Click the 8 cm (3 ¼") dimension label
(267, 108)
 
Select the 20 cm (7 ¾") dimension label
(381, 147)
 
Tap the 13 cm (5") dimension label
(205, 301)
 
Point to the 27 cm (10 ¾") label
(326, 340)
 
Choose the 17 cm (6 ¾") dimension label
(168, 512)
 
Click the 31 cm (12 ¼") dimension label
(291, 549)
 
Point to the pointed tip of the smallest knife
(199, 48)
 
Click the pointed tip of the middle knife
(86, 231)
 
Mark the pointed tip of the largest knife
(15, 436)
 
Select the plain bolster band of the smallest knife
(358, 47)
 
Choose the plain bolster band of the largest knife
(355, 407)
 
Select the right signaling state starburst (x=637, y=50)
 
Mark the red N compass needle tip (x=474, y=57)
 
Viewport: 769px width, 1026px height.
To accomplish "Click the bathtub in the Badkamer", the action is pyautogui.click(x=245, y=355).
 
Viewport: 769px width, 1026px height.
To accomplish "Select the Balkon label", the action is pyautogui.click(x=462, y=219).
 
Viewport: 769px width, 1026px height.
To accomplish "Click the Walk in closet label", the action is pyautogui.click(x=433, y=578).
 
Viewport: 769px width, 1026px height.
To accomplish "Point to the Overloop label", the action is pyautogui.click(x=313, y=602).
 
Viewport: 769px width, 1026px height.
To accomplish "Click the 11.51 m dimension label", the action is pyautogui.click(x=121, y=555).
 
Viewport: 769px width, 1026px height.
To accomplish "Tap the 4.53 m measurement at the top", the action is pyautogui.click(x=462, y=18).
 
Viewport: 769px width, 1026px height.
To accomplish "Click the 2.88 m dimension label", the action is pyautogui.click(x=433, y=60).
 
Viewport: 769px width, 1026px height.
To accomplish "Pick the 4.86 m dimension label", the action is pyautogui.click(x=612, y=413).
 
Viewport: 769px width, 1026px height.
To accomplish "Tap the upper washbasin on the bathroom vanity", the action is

==*==

> [GIVEN REQUEST]
Rewrite all of the data above as a numbered list, one line per item, and leave out the blank lines.

> [CORRECT RESULT]
1. Click the 8 cm (3 ¼") dimension label
2. (267, 108)
3. Select the 20 cm (7 ¾") dimension label
4. (381, 147)
5. Tap the 13 cm (5") dimension label
6. (205, 301)
7. Point to the 27 cm (10 ¾") label
8. (326, 340)
9. Choose the 17 cm (6 ¾") dimension label
10. (168, 512)
11. Click the 31 cm (12 ¼") dimension label
12. (291, 549)
13. Point to the pointed tip of the smallest knife
14. (199, 48)
15. Click the pointed tip of the middle knife
16. (86, 231)
17. Mark the pointed tip of the largest knife
18. (15, 436)
19. Select the plain bolster band of the smallest knife
20. (358, 47)
21. Choose the plain bolster band of the largest knife
22. (355, 407)
23. Select the right signaling state starburst (x=637, y=50)
24. Mark the red N compass needle tip (x=474, y=57)
25. Viewport: 769px width, 1026px height.
26. To accomplish "Click the bathtub in the Badkamer", the action is pyautogui.click(x=245, y=355).
27. Viewport: 769px width, 1026px height.
28. To accomplish "Select the Balkon label", the action is pyautogui.click(x=462, y=219).
29. Viewport: 769px width, 1026px height.
30. To accomplish "Click the Walk in closet label", the action is pyautogui.click(x=433, y=578).
31. Viewport: 769px width, 1026px height.
32. To accomplish "Point to the Overloop label", the action is pyautogui.click(x=313, y=602).
33. Viewport: 769px width, 1026px height.
34. To accomplish "Click the 11.51 m dimension label", the action is pyautogui.click(x=121, y=555).
35. Viewport: 769px width, 1026px height.
36. To accomplish "Tap the 4.53 m measurement at the top", the action is pyautogui.click(x=462, y=18).
37. Viewport: 769px width, 1026px height.
38. To accomplish "Click the 2.88 m dimension label", the action is pyautogui.click(x=433, y=60).
39. Viewport: 769px width, 1026px height.
40. To accomplish "Pick the 4.86 m dimension label", the action is pyautogui.click(x=612, y=413).
41. Viewport: 769px width, 1026px height.
42. To accomplish "Tap the upper washbasin on the bathroom vanity", the action is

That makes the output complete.